(Stored data)
==========
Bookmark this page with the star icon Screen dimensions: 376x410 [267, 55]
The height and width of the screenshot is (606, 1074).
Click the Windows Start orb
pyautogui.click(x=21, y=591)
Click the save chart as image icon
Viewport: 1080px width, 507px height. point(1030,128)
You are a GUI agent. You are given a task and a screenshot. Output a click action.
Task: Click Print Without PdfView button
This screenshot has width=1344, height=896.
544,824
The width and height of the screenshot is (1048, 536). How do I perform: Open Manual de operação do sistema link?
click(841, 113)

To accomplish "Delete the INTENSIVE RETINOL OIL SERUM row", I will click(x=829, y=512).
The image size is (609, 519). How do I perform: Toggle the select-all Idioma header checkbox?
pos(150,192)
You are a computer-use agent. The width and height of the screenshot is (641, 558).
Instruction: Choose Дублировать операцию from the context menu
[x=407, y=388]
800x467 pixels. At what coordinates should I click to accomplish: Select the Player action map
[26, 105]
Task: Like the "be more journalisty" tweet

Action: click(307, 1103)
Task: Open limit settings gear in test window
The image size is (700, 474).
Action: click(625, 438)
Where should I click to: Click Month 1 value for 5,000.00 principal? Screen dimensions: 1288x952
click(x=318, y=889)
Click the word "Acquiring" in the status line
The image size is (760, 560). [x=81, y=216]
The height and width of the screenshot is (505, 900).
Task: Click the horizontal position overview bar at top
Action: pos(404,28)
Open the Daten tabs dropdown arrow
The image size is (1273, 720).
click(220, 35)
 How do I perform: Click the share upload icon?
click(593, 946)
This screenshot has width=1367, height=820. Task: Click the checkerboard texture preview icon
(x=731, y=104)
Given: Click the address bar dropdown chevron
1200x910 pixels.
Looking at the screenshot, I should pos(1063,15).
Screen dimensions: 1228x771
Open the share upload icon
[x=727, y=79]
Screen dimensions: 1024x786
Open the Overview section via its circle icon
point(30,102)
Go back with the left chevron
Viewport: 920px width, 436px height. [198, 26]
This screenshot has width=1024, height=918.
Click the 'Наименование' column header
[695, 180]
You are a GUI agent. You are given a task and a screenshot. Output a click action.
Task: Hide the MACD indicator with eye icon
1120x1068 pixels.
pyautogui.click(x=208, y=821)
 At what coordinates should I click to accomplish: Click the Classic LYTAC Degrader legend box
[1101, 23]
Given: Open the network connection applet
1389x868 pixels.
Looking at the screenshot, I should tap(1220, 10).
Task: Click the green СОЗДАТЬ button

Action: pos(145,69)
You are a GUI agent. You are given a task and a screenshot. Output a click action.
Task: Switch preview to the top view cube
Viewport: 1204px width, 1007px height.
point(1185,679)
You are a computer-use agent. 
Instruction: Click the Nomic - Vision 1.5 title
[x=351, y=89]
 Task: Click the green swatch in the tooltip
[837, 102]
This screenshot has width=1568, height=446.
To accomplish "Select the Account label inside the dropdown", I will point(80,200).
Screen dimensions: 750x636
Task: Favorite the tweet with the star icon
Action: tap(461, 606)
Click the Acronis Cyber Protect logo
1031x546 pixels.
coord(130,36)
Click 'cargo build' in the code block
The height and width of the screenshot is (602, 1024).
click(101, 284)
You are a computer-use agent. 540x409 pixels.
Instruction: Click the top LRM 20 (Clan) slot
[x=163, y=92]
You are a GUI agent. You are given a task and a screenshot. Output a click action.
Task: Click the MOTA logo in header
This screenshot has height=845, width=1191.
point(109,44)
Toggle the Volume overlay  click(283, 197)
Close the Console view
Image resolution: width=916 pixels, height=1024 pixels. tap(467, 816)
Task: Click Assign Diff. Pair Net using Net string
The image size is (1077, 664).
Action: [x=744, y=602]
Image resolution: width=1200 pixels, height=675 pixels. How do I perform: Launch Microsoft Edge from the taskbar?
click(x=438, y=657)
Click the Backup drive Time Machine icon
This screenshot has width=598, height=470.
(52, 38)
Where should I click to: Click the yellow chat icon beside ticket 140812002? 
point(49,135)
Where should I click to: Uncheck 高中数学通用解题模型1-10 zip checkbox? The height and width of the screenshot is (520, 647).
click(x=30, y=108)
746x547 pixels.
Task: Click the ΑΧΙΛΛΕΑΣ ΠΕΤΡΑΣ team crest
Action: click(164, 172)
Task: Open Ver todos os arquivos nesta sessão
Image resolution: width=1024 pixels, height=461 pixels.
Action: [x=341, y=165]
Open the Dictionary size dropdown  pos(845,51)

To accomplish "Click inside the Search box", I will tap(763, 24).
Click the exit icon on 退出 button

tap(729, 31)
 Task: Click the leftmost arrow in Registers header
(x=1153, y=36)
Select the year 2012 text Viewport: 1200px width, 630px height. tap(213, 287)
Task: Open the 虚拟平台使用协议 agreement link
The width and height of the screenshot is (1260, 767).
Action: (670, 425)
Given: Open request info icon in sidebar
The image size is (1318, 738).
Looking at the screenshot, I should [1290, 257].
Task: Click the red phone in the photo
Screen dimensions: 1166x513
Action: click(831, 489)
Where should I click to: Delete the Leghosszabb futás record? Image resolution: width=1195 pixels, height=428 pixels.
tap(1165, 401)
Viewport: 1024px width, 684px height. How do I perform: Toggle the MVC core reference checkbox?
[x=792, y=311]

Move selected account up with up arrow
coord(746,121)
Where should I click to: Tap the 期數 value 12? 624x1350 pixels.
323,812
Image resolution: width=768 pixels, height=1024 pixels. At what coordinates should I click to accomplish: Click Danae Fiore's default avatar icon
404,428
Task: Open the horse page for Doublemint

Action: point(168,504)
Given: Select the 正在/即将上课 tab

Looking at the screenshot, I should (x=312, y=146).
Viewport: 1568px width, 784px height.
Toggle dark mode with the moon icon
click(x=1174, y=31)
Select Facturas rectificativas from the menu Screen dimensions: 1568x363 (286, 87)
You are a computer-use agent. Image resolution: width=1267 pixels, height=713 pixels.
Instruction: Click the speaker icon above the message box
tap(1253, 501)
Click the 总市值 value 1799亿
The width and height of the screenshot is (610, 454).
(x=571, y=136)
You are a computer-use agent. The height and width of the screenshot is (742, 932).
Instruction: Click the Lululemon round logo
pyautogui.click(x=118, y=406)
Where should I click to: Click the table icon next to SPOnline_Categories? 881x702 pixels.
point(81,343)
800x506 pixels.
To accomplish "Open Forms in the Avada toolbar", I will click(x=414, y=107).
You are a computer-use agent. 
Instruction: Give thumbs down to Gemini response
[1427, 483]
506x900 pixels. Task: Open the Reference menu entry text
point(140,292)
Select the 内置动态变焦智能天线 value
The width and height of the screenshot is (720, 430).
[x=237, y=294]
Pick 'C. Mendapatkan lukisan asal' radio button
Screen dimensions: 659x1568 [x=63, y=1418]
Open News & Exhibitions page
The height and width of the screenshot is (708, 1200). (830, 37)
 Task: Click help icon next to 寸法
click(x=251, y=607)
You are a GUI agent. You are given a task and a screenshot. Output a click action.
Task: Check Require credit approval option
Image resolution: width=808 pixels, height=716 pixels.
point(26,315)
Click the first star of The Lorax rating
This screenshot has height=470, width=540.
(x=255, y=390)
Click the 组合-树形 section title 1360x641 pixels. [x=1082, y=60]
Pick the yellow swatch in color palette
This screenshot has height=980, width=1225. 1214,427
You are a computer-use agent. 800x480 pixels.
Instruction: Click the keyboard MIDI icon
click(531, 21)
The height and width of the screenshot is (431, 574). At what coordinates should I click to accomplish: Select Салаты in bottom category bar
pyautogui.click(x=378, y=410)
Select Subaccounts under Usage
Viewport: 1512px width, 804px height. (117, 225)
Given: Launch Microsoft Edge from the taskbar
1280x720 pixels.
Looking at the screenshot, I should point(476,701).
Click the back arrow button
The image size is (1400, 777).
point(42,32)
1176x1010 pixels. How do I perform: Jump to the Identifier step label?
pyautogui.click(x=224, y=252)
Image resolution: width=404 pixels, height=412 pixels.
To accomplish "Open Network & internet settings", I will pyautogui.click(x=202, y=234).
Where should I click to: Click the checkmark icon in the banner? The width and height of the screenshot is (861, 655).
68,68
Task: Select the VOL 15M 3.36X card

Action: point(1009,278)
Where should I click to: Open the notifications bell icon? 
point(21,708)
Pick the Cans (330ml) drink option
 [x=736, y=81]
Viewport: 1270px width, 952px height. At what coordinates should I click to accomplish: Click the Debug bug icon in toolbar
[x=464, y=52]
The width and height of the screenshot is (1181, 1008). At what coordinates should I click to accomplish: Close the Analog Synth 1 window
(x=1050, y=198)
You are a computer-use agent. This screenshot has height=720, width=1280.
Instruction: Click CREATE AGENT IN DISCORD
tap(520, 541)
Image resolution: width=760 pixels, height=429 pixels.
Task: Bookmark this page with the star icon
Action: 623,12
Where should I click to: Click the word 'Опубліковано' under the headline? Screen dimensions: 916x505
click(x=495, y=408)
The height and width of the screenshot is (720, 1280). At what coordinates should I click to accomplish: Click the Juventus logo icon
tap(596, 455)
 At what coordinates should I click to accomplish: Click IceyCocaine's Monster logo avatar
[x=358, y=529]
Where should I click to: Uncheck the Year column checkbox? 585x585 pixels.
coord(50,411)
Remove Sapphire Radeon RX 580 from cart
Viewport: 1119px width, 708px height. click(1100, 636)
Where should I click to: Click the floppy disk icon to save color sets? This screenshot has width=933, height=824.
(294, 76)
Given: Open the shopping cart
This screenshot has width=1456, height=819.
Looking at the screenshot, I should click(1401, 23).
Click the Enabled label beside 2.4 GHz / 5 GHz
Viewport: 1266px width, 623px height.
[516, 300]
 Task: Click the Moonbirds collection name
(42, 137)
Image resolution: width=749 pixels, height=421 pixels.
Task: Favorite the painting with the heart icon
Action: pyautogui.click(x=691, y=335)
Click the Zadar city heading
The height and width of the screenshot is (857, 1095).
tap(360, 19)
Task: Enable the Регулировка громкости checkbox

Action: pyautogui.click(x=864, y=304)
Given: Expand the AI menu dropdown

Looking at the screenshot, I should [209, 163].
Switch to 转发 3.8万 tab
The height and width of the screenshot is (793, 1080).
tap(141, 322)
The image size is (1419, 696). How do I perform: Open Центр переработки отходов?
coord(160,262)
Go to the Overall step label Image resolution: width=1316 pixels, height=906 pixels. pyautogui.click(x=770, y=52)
==========
About this task:
Filter the records, keeping only lines that contain "Switch", and show those lines.

Response:
Task: Switch preview to the top view cube
Switch to 转发 3.8万 tab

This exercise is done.